Implementation experience with Release 0.9 and 0.95 of openEHR has further improved these areas significantly. Nevertheless, openEHR is not a copy of CEN, for two reasons. Firstly, its scope includes systems, while EN13606 defines an EHR Extract; secondly, EN13606 suffers somewhat from "design by committee", and has no formal validation mechanism for its models.
HL7 Version 3
Correspondences to some parts of HL7 version 3 (ballot 5, July 2003) are also documented where possible, however, it should be understood that there are a number of difficulties with this. Firstly, while the HL7v3 Reference Information Model (RIM) - the closest HL7 artifact to an information model - provides similar data types and some related semantics, it is not intended to be a model of the EHR. In fact, it differs from the information model presented here (and for that matter most published information models) in two basic respects: a) it is an amalgam of semantics from many systems which would exist in a distributed health information environment, rather than a model of just one (the EHR); b) it is also not a model of data, but a combination of "analysis patterns" in the sense of Fowler [Fowler_1997] from which further specific models - subschemas - are developed by a custom process of "refinement by restriction", in order to arrive at message definitions. As a consequence, data in messages are not instances of HL7v3 RIM classes, as would be the case in other systems based on information models of the kind presented here.

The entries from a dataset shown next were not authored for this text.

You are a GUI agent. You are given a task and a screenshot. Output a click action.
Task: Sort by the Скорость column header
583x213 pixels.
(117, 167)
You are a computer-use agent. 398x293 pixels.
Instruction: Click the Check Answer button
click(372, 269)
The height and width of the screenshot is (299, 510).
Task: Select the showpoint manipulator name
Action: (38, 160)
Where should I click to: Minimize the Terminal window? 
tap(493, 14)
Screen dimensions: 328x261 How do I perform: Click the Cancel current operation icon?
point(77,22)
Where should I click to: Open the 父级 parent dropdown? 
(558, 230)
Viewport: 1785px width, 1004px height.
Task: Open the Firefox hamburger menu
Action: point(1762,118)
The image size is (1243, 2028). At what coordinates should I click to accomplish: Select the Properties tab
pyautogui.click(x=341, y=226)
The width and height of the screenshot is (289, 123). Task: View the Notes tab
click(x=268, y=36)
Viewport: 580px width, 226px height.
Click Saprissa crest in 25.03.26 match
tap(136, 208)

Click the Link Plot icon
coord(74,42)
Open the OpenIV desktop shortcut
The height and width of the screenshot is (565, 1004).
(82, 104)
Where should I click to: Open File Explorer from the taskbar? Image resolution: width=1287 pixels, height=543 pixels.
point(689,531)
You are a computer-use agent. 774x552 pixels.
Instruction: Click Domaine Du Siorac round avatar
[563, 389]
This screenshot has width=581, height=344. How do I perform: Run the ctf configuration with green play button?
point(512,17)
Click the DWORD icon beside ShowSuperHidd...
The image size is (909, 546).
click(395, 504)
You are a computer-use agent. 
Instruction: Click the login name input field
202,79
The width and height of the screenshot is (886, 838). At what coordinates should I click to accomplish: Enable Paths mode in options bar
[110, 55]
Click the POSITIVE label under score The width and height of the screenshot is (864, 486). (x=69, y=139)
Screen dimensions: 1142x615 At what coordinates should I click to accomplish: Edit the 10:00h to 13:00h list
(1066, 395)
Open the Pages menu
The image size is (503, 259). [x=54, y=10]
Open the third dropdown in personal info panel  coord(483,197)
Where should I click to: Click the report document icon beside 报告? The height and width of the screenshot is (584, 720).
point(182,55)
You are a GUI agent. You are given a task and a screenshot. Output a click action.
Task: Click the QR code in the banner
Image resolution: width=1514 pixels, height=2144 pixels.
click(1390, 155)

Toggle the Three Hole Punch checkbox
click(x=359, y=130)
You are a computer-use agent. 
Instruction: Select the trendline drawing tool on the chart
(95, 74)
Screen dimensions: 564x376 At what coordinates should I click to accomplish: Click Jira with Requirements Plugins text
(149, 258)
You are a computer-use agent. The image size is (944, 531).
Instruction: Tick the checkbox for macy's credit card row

Despite the differences, there are some areas that appear to be candidates for mapping, specifically the data types and terminology use, and the correspondence between openEHR Compositions and parts of the HL7 Clinical Document Architecture (CDA).
OMG HDTF
In general, the openEHR information models represent a more recent analysis of the required semantics of EHR and related information than can be found in the information viewpoint of the OMG HDTF specifications (particularly PIDS and COAS). However, the computational viewpoint (i.e. functional service interface definitions) is one of the inputs to the openEHR srevice model develpment activity.